**Texto de origen**
---

Felipe González Roa.-
Solo cinco meses antes de su vil asesinato en Dallas, el presidente de Estados Unidos John F. Kennedy se paró en el balcón del edificio del Rathause Schí¶neberg y, ante miles de habitantes de Berlín occidental, pronunció un discurso que ha pasado a la posteridad: un mensaje que no solo clamaba por la libertad, sino que elevaba un llamado a la fraternidad universal.
26 de junio de 1963, en plena efervescencia de la Guerra Fría, Kennedy visitó Berlín para expresar su solidaridad con un pueblo que, después de sufrir la furia enfermiza del nazismo y la destrucción de la Segunda Guerra Mundial, enfrentaba el drama de tener que habitar un país dividido, una sociedad partida por la mitad en un enfrentamiento bipolar.
Pero Kennedy también quiso aprovechar la oportunidad para reconocer la valentía y la tenacidad de un pueblo que no se rendía a pesar de las adversidades, insuflarles ánimo y, sobre todo, subrayar las perversidades que se registraban al otro lado del muro, donde se pretendía imponer un sistema que desconocía la mínima dignidad de los seres humanos.
All free man, wherever they man live, are citizens of Berlin, and, therefore, as a free man, I take pride in the words ich bin ein Berliner.

---

**Entradas mostradas**

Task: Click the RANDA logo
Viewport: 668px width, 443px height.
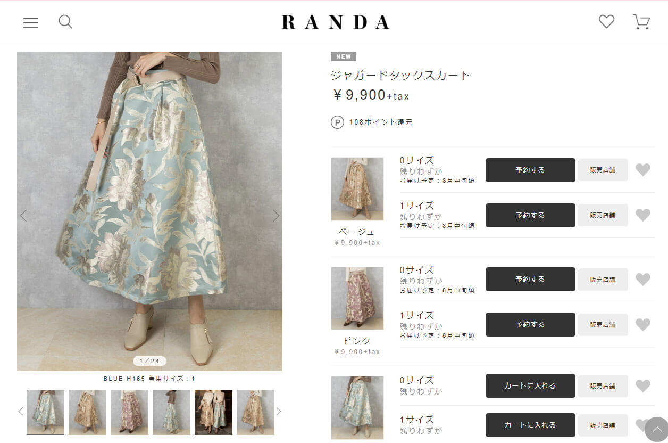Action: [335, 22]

---

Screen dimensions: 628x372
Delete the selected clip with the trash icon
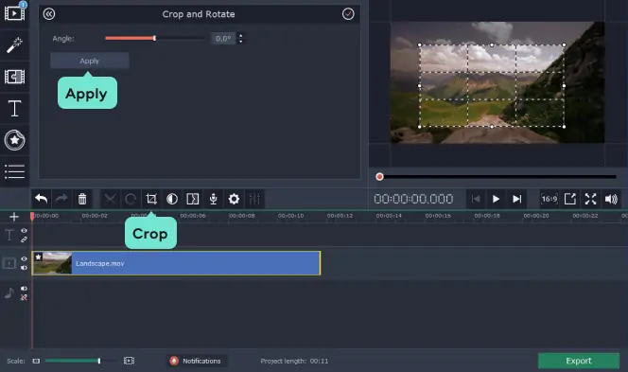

---

**Tarea asignada 1**
De acuerdo con el texto de origen, explique en una a tres oraciones por qué Kennedy visitó Berlín el 26 de junio de 1963.
**Tarea asignada 2**
Extraiga del texto de origen todo el fragmento que va desde "26 de junio" hasta "un enfrentamiento bipolar.".

**Resultado esperado 1**
Kennedy visitó Berlín para expresar su solidaridad con un pueblo que, tras sufrir el nazismo y la destrucción de la Segunda Guerra Mundial, tenía que habitar un país dividido. También quiso reconocer la valentía y la tenacidad de los berlineses, darles ánimo y, sobre todo, subrayar las perversidades que se registraban al otro lado del muro.

**Resultado esperado 2**
26 de junio de 1963, en plena efervescencia de la Guerra Fría, Kennedy visitó Berlín para expresar su solidaridad con un pueblo que, después de sufrir la furia enfermiza del nazismo y la destrucción de la Segunda Guerra Mundial, enfrentaba el drama de tener que habitar un país dividido, una sociedad partida por la mitad en un enfrentamiento bipolar.